Biraz evvel birbirine öldüresiye vuran kardeşler, sevgilileri, baba ve anne karakterleriyle Eli Uzun Osman el ele kol kola yürümeye başlar Bursa’nın Uludağ’ında geniş bir yolda ve fonda, “Adana’nın yolları taştan” türküsünün enstrümantal versiyonu çalmaktadır: Mutlu son.

 

KÜNYE: Yönetmen: Melih Gülgen, Senaryo: Melih Gülgen, Yapımcı: Melih Gülgen, Görüntü Yönetmeni: Dinçer Önal, Yapım: Gülgen Film, Vizyon Tarihi: 01 Şubat 1973, Süre: 74 dk., Tür: Komedi, Özellikler: Renkli

OYUNCULAR: İrfan Atasoy (Cabbar Adanalı), Bilal İnci (Gaffar Adanalı), Hamiyet Yankı Atasoy (Gülbahar), Danyal Topatan (Eli uzun Osman), Tijen Doray, Kadir Savun (Hasan Dayı), Oktay Yavuz (Cemalettin), Leman Akçatepe (Kocakarı), Kadri Ögelman (Komiser), Mehmet Yağmur (Serseri), Halit Akçatepe (Ufaklık).

 

FİLME DAİR NOTLAR

KİM KİMİ SESLENDİRDİ?

Adanalı Kardeşler dönemin teknik özellikleri gereğince sessiz çekildi ve sonradan dublaj tekniğiyle seslendirildi. Başrol oyuncusu İrfan Atasoy’u Abdurrahman Palay, Bilal İnci’yi Sadettin Erbil, Hamiyet Yankı Atasoy’u Ayşin Atav, Danyal Topatan’ı Pekcan Koşar, Kadir Savun’u Agâh Ün seslendirdi.

 

1972’DE ÇEKİLDİ ŞUBAT 73’DE GÖSTERİME GİRDİ

Yönetmen, yapımcı ve senaristliğini Melih Gülgen’in yaptığı Adanalı Kardeşler 1972’de çekildi 1 Şubat 1973’de sinemalarda gösterime girdi. Gülgen Film Stüdyolarına ait Adanalı Kardeşler’in Görüntü Yönetmeni Dinçer Önal’dı. Komedi, Macera türünde renkli çekilen sinema filminin süresi 74 dakikadır.

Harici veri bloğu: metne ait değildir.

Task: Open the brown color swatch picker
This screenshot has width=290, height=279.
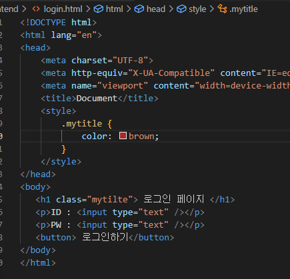Action: pyautogui.click(x=123, y=136)
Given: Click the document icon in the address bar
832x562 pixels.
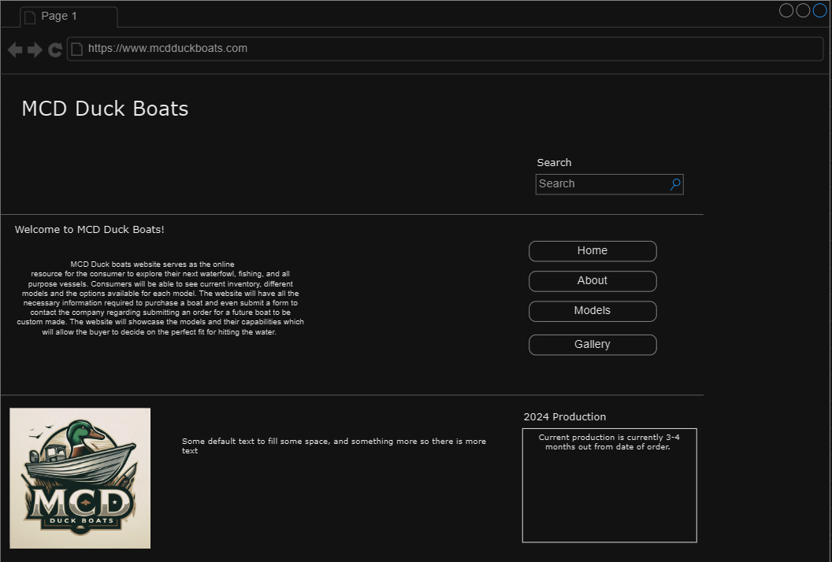Looking at the screenshot, I should (76, 48).
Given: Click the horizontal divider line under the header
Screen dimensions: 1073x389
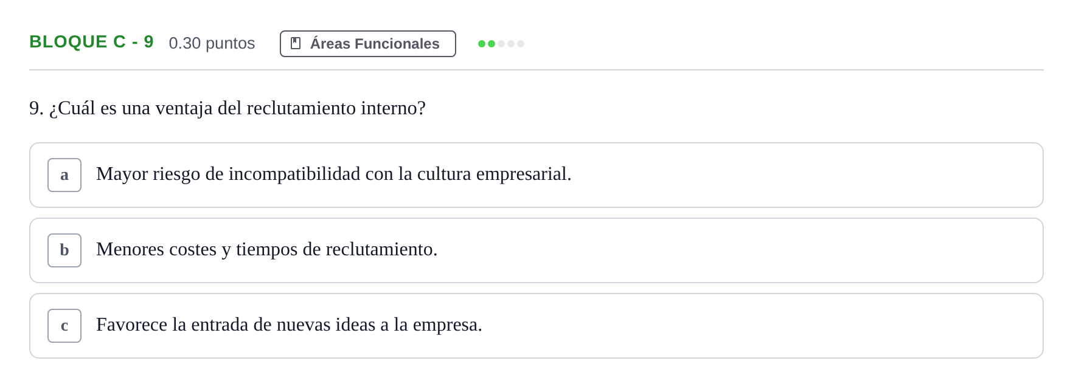Looking at the screenshot, I should [x=537, y=70].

YÖNETMENİ ‘SEKS FİLMLERİ FURYASINI’ BAŞLATTI

Adanalı Kardeşler’in yönetmen, senarist ve yapımcısı Melih Gülgen Yeşilçam tarihine, ‘Türk sinemasında seks ve avantür filmleri furyasını başlatan isim’ olarak geçti. 3 Ocak 1946 tarihinde İstanbul’da doğan Gülgen 1968’de Kafkas Kartalı adlı ilk sinema filmini yönetti. 1972'de gösterime giren Parçala Behçet filmi ile Türk sinemasında seks ve avantür filmlerinde yeni bir Yeşilçam furyası başlattı. Yakalandığı akciğer kanseri nedeniyle uzun süre tedavi gören Gülgen, 21 Şubat 2017'de İstanbul'da öldü. Cenazesi Eyüp Sultan Mezarlığı'na defnedildi.

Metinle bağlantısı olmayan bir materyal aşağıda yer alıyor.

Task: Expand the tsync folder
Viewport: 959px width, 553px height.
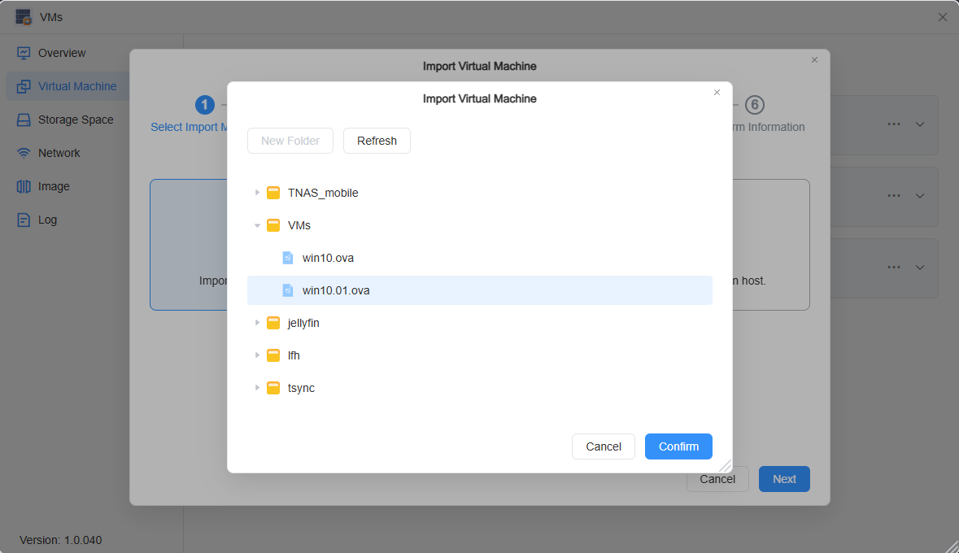Action: [x=258, y=388]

BAŞROL OYUNCUSU FANTASTİK FİLMLERİN KAHRAMANI OLDU

Adanalı Kardeşler’in başrol oyuncusu İrfan Atasoy 3 Şubat 1937 tarihinde Adana’da doğdu, 3 Şubat 2022’de 85 yaşında İstanbul’da vefat etti. Türk film sektöründe oyuncu, yapımcı, senarist ve yönetmen olarak hizmet verdi. 1967’de bir çizgi roman karakterinden uyarlanan “Killing İstanbul’da” adlı filmde yer aldı. Bu filmi Killing Uçan Adam'a karşı takip etti. Filmlerin yönetmenliğini Yılmaz Atadeniz yaptı. Gerek “Killing İstanbul da”, gerekse “Killing Uçan Adama Karşı” adlı filmler gişede çok başarılı oldu ve Yeşilçam’da yoğun bir Killing furyası yaşanmasına neden oldu.